In BC, the RTA stipulates laws regarding rental homes. However, it does not apply under certain circumstances, such as when the tenant shares the kitchen or bathroom with a home owner. My question is, what does apply in these situations if not the RTA? I'm assuming a landlord wouldn't be free to not return the damage deposit just because the tenant isn't covered by RTA?

I'm specifically interested in Quiet Enjoyment. Does such a thing apply when living with the owner? Obviously exclusive access wouldn't but what about the owner making excessive disturbances?

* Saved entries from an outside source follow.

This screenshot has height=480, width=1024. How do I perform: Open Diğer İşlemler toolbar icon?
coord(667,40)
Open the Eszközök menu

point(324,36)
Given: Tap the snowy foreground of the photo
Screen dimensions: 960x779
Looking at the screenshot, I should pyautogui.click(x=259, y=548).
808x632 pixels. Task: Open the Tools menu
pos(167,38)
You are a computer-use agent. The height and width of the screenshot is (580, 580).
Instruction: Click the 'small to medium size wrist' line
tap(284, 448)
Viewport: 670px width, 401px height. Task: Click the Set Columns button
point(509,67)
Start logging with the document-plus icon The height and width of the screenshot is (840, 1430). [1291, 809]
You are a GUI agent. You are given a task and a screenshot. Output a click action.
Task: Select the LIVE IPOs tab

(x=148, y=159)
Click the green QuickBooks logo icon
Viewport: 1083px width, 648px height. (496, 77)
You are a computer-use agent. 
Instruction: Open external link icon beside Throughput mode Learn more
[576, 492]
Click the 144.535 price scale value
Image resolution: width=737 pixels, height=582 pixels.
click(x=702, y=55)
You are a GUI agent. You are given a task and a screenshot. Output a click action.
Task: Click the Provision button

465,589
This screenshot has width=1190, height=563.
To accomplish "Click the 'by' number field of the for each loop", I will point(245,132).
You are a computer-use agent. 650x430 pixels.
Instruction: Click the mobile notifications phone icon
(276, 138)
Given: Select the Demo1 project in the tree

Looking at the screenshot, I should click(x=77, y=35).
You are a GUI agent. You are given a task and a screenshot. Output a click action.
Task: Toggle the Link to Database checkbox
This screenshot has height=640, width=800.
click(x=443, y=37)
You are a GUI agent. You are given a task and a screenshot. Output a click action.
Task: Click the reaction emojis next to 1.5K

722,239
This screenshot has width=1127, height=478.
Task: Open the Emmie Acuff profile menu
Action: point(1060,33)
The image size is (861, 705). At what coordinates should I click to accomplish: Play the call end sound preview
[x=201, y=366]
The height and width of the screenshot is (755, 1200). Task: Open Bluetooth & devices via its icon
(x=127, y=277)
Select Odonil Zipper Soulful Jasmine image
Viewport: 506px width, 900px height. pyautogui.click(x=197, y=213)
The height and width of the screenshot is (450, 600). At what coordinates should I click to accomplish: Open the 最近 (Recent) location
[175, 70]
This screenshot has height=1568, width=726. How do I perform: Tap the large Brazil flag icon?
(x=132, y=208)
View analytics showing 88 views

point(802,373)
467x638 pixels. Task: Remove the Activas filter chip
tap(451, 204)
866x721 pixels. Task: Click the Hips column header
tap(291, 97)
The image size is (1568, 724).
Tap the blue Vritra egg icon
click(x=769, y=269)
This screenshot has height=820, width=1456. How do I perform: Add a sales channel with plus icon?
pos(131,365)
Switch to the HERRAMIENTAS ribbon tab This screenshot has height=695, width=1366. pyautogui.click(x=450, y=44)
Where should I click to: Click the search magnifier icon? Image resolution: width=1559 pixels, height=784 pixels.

Section 28 of the Residential Tenancy Act (RTA) covers “quiet enjoyment” – an important legal principle that gives every tenant the right to:

  • reasonable privacy;
  • freedom from unreasonable disturbances;
  • exclusive use of their rental unit (unless their landlord is allowed to enter by law); and
  • use of common areas for reasonable purposes.

Also assume an RTB-1 form has been signed, which in itself stipulates certain conditions, even if the RTA fails to apply.

Accommodation agreements which are not residential tenancies

Most agreements governed by the Residential Tenancy Act would still be legally enforceable if the Act did not exist. The Act just regulates them by mandating certain terms and creating a special dispute resolution process. If the Act doesn’t apply, an agreement may still be enforceable as an ordinary contract.

For example, in Kitney v. O'Neil, 2006 BCPC 465, the Provincial Court allowed a claim for unpaid rent and expenses under an agreement which was not a residential tenancy:

Whether or not the arrangement was a personal or a business one, it does not amount to a residential tenancy under the Residential Tenancy Act ... because it was cohabitation ... Regardless of who slept in which bedroom, this was a non-arm’s length arrangement between a former couple, not a residential tenancy. I am satisfied this Court [ie. not the Residential Tenancy Branch] has jurisdiction to deal with the claim.

Accommodation agreements may also be regulated by other statutes like the Manufactured Home Park Tenancy Act, the Hotel Keepers Act and the Commercial Tenancy Act.

Damage deposit and quiet enjoyment

These issues are dealt with in sections 4 and 13 of the RTB-1 form which the parties have signed, according to the question. The rules set out in the form are a good guide to the parties’ contractual intention and might be enforced, even though they are based on the mistaken assumption that the Act applies.

Because the Act doesn’t apply, the parties would have to go to court rather than using the less formal dispute resolution process prescribed by the Act. The parties would only be able to rely on the actual contents of their agreement, not on anything which the Act requires a residential tenancy agreement to include.